▶ **WORK ORDER**
In the text about libraries and Google search, how many public library service areas were the themed key-phrases tried out in?

Libraries generally have a good idea of what their patrons are interested in, but Google, to whom patrons routinely address their questions, has the data.
Using Google's API, we tried out a few hundred themed key-phrases in 3000 public library service areas. The results confirmed some of our assumptions, and
also included surprises. A survey like ours can inform library marketing efforts, and help administrators with resource management and planning.
At our company, we work to raise the online presence of libraries, which we do today with Google advertising.
We say, somewhat poetically:
It's a good story, and it rings true.
We try to anticipate what a person might search for:
- We think of the resources available at a library.
- We set up a collection of likely keywords with Google; then...
- Hope to make a match.
Let's say you live in
Chattanooga TN and you type 'passport' into Google...
You might see an ad we set up there that tells you your local library runs a passport service. And you say "I had no idea..."
That's a situation where a library has a resource people are interested in, but nobody knows it.
Another is where a library wishes to start up a program, but can't fully anticipate community interest.
Our business is about making those connections.
Connections Part II
To make more connections, I want to think about intersections between:
- a set of library resources, and
- what people type into Google
I can learn about library resources, they are publicly available. But what do people type into Google?
I don't know.
What do people type into anything
? Let's look at two feeds.

▶ **PROVIDED MATERIAL**
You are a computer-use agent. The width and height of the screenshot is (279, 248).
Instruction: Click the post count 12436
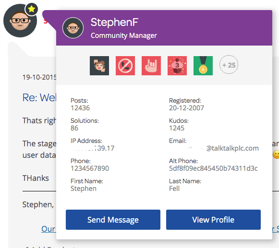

▶ **RESULT BELOW**
3000 public library service areas.